En enero, las proyecciones de crecimiento de la economía peruana para el 2022 se ubicaban entre 3,5% y 4%. Diez meses después, se están ajustando a la baja los pronósticos que ahora apuntan a algo más cercano al 2%. Al mismo tiempo, en otras naciones de nuestro entorno, como Colombia y Panamá, la expansión económica sería de entre 6% y 7%, de acuerdo con estimaciones del Banco Mundial. La misma institución prevé que el PBI del Perú crecerá por debajo del promedio de Latinoamérica este año y el próximo tampoco pinta bien. Es una pésima noticia para un país que hasta no hace mucho figuraba entre los de mayor crecimiento de la región y del mundo.
La fuerte desaceleración de nuestra economía no es una sorpresa, la verdad. Desde el inicio del gobierno de Pedro Castillo diversas entidades bancarias, agencias calificadoras de riesgo y analistas vienen haciendo sonar la alarma para el que quiera oírla. El propio ministro de Economía y Finanzas, al asumir el cargo en agosto, advirtió del peligro de que la economía pueda caer en una recesión. Ello podría precipitar a millones de peruanos de regreso a la situación de pobreza.
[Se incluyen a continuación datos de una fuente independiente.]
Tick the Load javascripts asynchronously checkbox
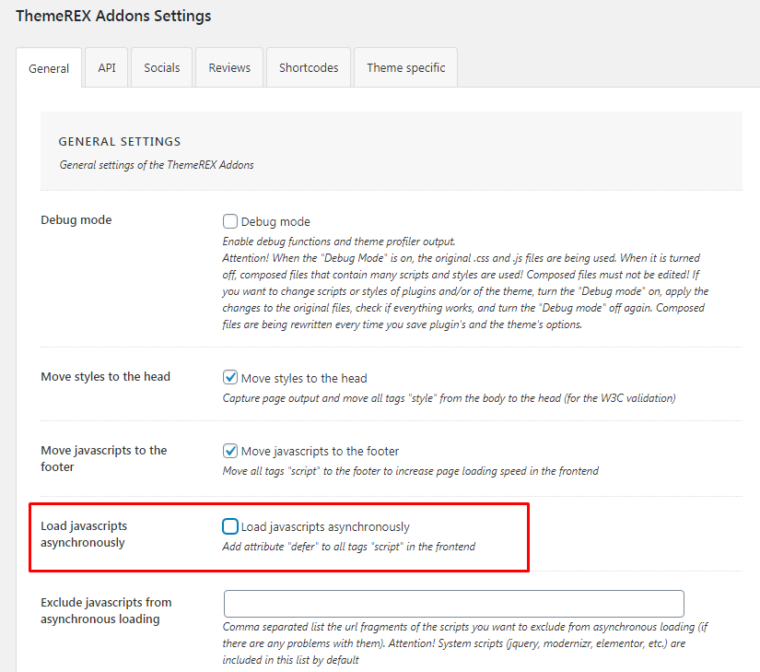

La incertidumbre política, la ineficiencia en la gestión pública, el debilitamiento de las instituciones, el discurso antiempresarial y los escándalos de corrupción en las más altas esferas del poder político nos están pasando factura. La inversión privada – motor de la actividad económica- está estancada y, para remate, los datos apuntan a que la agresiva alza de las tasas de interés para combatir la inflación comienza a tener un impacto negativo en la producción. El financiamiento es cada vez más escaso y costoso. A eso se suman los conflictos sociales, que provocaron la paralización de las minas Cuajone y Las Bambas, comprometiendo a cerca del 30% de la producción cuprífera del país, en un contexto externo menos propicio para nuestras exportaciones.
Por si fuera poco, los vientos de una recesión global han comenzado a soplar, avivados por la tensión geopolítica entre Rusia y occidente, el deterioro de las condiciones financieras y el enfriamiento de la economía china y de otros socios comerciales del Perú. Esto podría golpear la demanda de materias primas como el cobre, del que depende en gran medida nuestra economía.
Es claro que una de las armas disponibles para darle dinamismo al PBI es la inversión pública. Esto es hoy más cierto que nunca, más aún cuando impulsar la inversión privada se pone cuesta arriba por la falta de confianza que genera el actual gobierno. Sin embargo, un informe del Instituto Peruano de Economía revela que el avance de la inversión pública solo llega al 51% a octubre. Este problema podría incluso ser más grave en el 2023 con el cambio de gobiernos regionales y locales, que suelen tener bajos niveles de ejecución en su primer año de mandato por su inexperiencia ante el impedimento de reelegirse.
Sobra decir que un crecimiento del orden del 2% o 3% del PBI para un país como el Perú es insuficiente para reducir la pobreza y crear empleo. A estas alturas es muy difícil esperar un giro en la dirección correcta por parte de este Gobierno, que además de semiparalizado parece empeñado en frustrar toda iniciativa privada. Pero lo que sí se le debe exigir es que trabaje de cerca con las nuevas autoridades subnacionales, que en menos de dos meses estarán asumiendo el cargo, para reducir el periodo de aprendizaje que atravesarán de modo que puedan identificar e implementar proyectos viables económicamente lo antes posible. Queda por verse si tendrá la voluntad de hacerlo.